## Provided text
# Is it too early to buy my second man cannon only after a little over a month?



## TheLAGuy (Nov 28, 2012)

I purchased my 9mm Beretta Px4 storm full size and I'm really enjoying taking it to the range. I basically practice and handle it daily when I'm not travelling. I'm deeply considering buying a second one, possibly a .40 caliber, either a S&W MP40, Glock .40 (probably full size as I have a big hand and live in CA, CCW isnt an option), or possibly a Sig .40. Is it too early for me to get another one?

What would you get if you were in my shoes? I think sigs are a little more than I wanna spend. I'm looking to spend around $500 which I'm pretty sure I can get the S&W or Glock.

Also, I do like the extra safety on my beretta, which I know the Glock doesnt have.

What do you guys think, any help would be greatly appreciated.

Thanks in advance!


----------



## berettabone (Jan 23, 2012)

Check out an SR40.....manual safety, mag safety, trigger safety. Under your budget...17 rds.....or get a used Beretta 96.


----------



## jdw68 (Nov 5, 2011)

I'm sorry! It's too early to buy another one. Check back with the forum in a couple months.


----------



## momtotwo (Jan 22, 2013)

I say it is never too early to fall in love again.

I am of the mind set that there is no such thing as too much ammo, too many guns, or too much food. Considering that you are looking into a different caliber, it makes it all the more reasonable to not wait. It isn't like you are wanting another 9. You are wanting a .40. It is apples and oranges. 

I say if you have the money go for it.


----------



## Smitty79 (Oct 19, 2012)

Get the Ruger


----------



## paratrooper (Feb 1, 2012)

Look at a Sig P250C in .40 cal. :smt002

BTW.....you should never ask yourself particular questions. Especially one like, Is it too soon to buy another gun? 

It's a no-brainer. :smt083


----------



## Jonny_Cannon (Dec 17, 2012)

Never too early. Never enough guns lol. And they're better than women because one doesn't complain when you get your hands all over another one.

Cannon


----------



## skinnyb (Jan 18, 2013)

## Data records

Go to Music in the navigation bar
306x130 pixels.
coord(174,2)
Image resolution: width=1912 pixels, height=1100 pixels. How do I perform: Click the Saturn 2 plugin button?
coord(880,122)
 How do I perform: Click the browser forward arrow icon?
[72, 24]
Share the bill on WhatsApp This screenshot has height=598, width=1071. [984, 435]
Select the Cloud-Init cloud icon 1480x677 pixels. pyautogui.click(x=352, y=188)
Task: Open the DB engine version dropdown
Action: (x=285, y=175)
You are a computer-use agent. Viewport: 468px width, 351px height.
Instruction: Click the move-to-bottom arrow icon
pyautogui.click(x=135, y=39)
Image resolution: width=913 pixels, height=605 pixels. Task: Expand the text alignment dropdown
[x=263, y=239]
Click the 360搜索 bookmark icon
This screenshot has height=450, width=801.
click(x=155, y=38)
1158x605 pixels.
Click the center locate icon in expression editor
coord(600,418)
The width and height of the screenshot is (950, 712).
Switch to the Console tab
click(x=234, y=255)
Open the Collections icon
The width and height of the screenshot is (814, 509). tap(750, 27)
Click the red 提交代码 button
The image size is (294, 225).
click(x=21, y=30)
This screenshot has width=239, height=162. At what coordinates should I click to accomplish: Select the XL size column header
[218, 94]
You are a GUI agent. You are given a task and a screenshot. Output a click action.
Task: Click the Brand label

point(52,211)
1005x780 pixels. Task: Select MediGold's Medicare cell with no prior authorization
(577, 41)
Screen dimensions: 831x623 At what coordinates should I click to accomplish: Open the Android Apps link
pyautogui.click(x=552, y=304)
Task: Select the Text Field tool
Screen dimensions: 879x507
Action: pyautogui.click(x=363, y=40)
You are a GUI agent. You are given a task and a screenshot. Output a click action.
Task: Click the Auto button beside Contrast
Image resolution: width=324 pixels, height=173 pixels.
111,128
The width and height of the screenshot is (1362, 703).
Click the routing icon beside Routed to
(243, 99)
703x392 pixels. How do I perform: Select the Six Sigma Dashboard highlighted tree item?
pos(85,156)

## Task details
Continue the forum thread about buying a second handgun from where it stops.

## Result below
Heck, get another PX4 in .40 if the 9mm is treating you good. I have a full size .40 and love it. For me it would be a no brainer since the operation is the same, muscle memory would be identical. I am in the same camp however my 9mm is a SC model PX4. As for being too early, it is never too early. I bought 5 handguns in 5 months...


----------



## MikeT57 (Dec 31, 2012)

I say buy that .40. I have a glock 23 and love it, but those Berettas are really sweet. If you want variety get another manufacturer but if you dig the PX4 style, stick with it. You can never have too many guns. Oh and don't concern yourself with the safety on a Glock if you go that route. That trigger safety is extremely reliable.


----------



## ssureshot (Jan 7, 2013)

As long as you've had the proper training go for it..


----------



## Harryball (Oct 10, 2012)

OP, I would look into the M&P line. Great pistols and the price is not to bad.


----------



## TheLAGuy (Nov 28, 2012)

paratrooper said:


> Look at a Sig P250C in .40 cal. :smt002
> 
> BTW.....you should never ask yourself particular questions. Especially one like, Is it too soon to buy another gun?
> 
> It's a no-brainer. :smt083


Thanks for all the responses guys!

How much will that Sig run me?

I love my Beretta but want some variety as some of you guys stated. I think it almost be a waste of money to get the Px4 in .40. The S&W looks pretty sweet.


----------



## paratrooper (Feb 1, 2012)

TheLAGuy said:


> Thanks for all the responses guys!
> 
> How much will that Sig run me?
> 
> I love my Beretta but want some variety as some of you guys stated. I think it almost be a waste of money to get the Px4 in .40. The S&W looks pretty sweet.


Go to: Guns for Sale - Online Gun Auction - Buy Guns at GunBroker.com

Do a search for *Sig P250C*

Lots to choose from.


----------



## TheLAGuy (Nov 28, 2012)

Thanks for the recommendation.

Also, considering I have a semi-auto (9mm beretta px4 storm), would you consider switching it up and getting a revolver instead of another semi-auto? .357 magnum or something of the like? I just really like my semi-auto and they are popular for a reason, right?


----------



## berettabone (Jan 23, 2012)

Do you think that I should pay my electric bill today, or wait till next week, and what about the cable bill? I could pay it today, but they really tick me off, so maybe i'll pay it late, and I think it might snow by me....do you think I should buy a new shovel, or just use the one I have? My car was running funny the other day, do you think it's the gas, or maybe the fuel filter, or maybe I just don't drive it enough...what do you think?UOTE=TheLAGuy;281792]Thanks for the recommendation.

Also, considering I have a semi-auto (9mm beretta px4 storm), would you consider switching it up and getting a revolver instead of another semi-auto? .357 magnum or something of the like? I just really like my semi-auto and they are popular for a reason, right?[/QUOTE]


----------



## paratrooper (Feb 1, 2012)

TheLAGuy said:


> Thanks for the recommendation.
> 
> Also, considering I have a semi-auto (9mm beretta px4 storm), would you consider switching it up and getting a revolver instead of another semi-auto? .357 magnum or something of the like? I just really like my semi-auto and they are popular for a reason, right?


Everybody should have at least one revolver or 12.

Me....I prefer S&W. I have calibers from .22LR to .44 Mag. I do prefer the SS ones over the blue ones. But that's just me.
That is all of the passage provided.